Alors que, de première part, dans ses conclusions d'appel, le salarié avait soutenu que l'employeur ne justifiait pas avoir réalisé des recherches de reclassement approfondies comme il l'affirmait dans la mesure où il s'était contenté d'affirmer qu'il n'existait pas de poste à caractère administratif ou informatique en produisant uniquement les avis d'inaptitude et le registre du personnel ; qu'en s'abstenant de s'expliquer sur ce chef de conclusions, la Cour d'appel n'a pas satisfait aux exigences de l'article 455 du Code de procédure civile ;

Alors de deuxième part, que dans la fiche relative à la seconde visite, le médecin du travail a déclaré que le salarié peut occuper un poste respectant les préconisations émises lors de la première visite ou faire une formation ; que dans la fiche relative à la première visite, il a déclaré que le salarié pourrait occuper un poste ne nécessitant pas le port de charges lourdes supérieures à 10 kilogrammes et / ou des déplacements sur une distance supérieure à 10 kilomètres ; qu'en déclarant qu'il résultait de ces préconisations que le salarié ne pouvait pas continuer à exercer ses tâches sur son poste sauf celles nécessitant le port de charges lourdes supérieures à 10 kilogrammes et/ou des déplacements sur une distance supérieure à 10 kilomètres, la Cour d'appel a dénaturé les préconisations claires et précises du médecin du travail et a violé le principe de l'obligation pour le juge de ne pas dénaturer l'écrit qui lui est soumis ;

Alors que, de troisième part, seules caractérisent une recherche loyale et sérieuse de reclassement les propositions de postes compatibles avec l'avis du médecin du travail émis lors de la seconde visite d'inaptitude ; que dans ses conclusions, Monsieur B... avait soutenu que l'employeur ne justifiait pas son affirmation selon laquelle le poste d'agent polyvalent qu'il occupait comportait nécessairement le port de charges lourdes et des déplacements de plus de 10 kilomètres d'autant que conformément à son contrat de travail, le port de charges lourdes et les déplacements en externe étaient assurés « occasionnellement » ; qu'en rejetant cette demande au motif que le médecin du travail ne l'avait pas déclaré apte avec réserves, mais définitivement inapte au poste d'agent d'exploitation polyvalent après étude du poste et des conditions de travail, s'abstenant de rechercher si, compte tenu du caractère occasionnel du port de charges lourdes et des déplacements en externe stipulé à son contrat de travail, l'employeur ne pouvait pas procéder au reclassement du salarié par transformation de son poste de travail par suppression de l'exécution des tâches occasionnelles qu'il accomplissait, la Cour d'appel a privé sa décision de base légale au regard de l'article L. 1226-10 du Code du travail dans ses dispositions applicables en la cause, ensemble l'article L. 1222-1 du même Code.


SECOND MOYEN DE CASSATION

Il est fait grief à l'arrêt attaqué d'avoir dit que le licenciement de Monsieur B... reposait sur une cause réelle et sérieuse et débouté celui-ci de sa demande en paiement de la somme de 23.256 euros à titre d'indemnité pour licenciement sans cause réelle et sérieuse ;

Aux motifs que si les dispositions de l'article L. 1226-10 du code du travail exigent que l'avis des délégués du personnel intervienne avant la proposition de reclassement, une telle exigence ne résulte, en l'absence de proposition de reclassement, ni de ce texte, ni de l'article L. 1226-12 du même code.
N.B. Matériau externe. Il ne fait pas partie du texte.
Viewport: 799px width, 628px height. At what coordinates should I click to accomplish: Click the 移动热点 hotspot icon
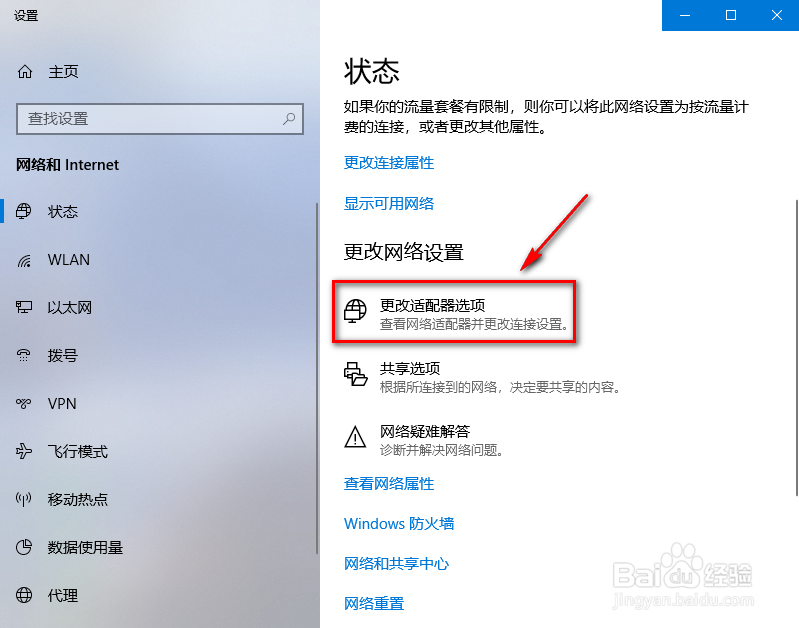pos(24,499)
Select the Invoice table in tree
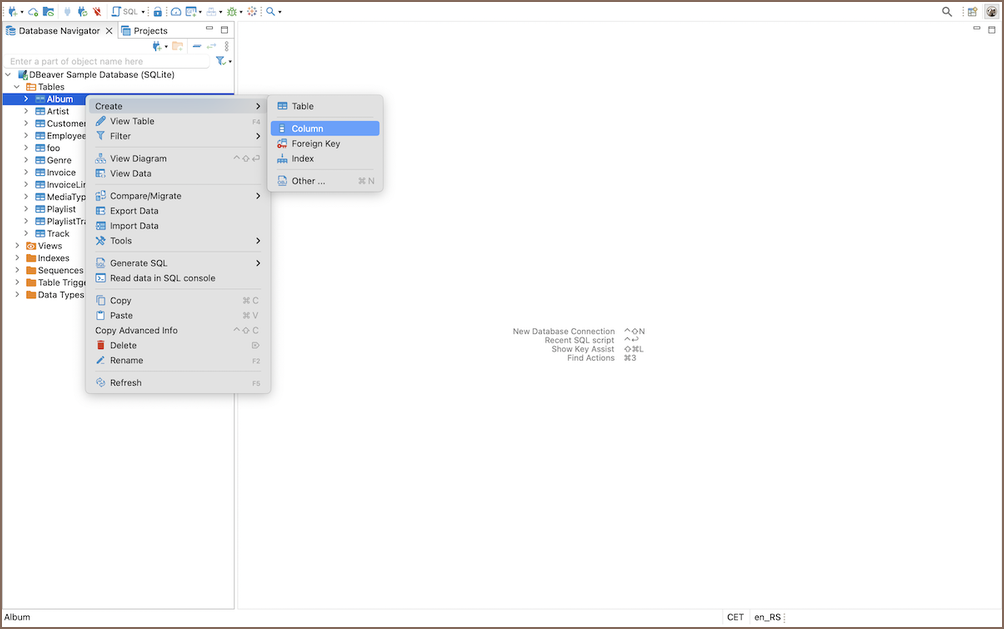 tap(61, 173)
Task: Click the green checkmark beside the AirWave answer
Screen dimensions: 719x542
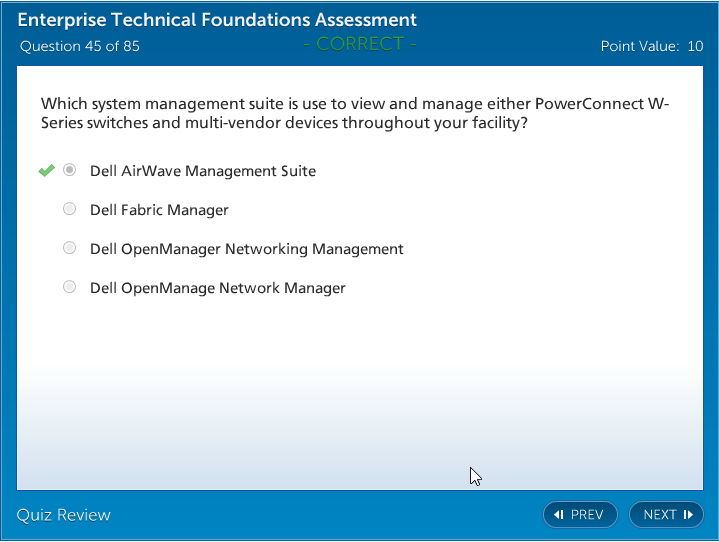Action: [46, 171]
En conséquence, le licenciement reposant sur une cause réelle et sérieuse, le jugement sera infirmé en toutes ses dispositions et le salarié sera débouté de ses demandes ;

Alors qu'il résulte de l'article L. 1226-10 du Code du travail que l'avis des délégués du personnel doit être recueilli par l'employeur avant que la procédure de licenciement d'un salarié déclaré par le médecin du travail inapte à son emploi en conséquence d'un accident du travail ou d'une maladie professionnelle soit engagée ; que l'employeur ne saurait se soustraire à cette obligation dont la violation est sanctionnée par l'indemnité prévue à l'article L. 1226-15 du code du travail par un motif tiré de l'absence de proposition de reclassement ; qu'en retenant que faute de proposition de reclassement, l'exigence d'un avis des délégués du personnel ne résulte pas de l'article L. 1226-10 du Code du travail dans ses dispositions applicables en la cause, la Cour d'appel a violé cette disposition.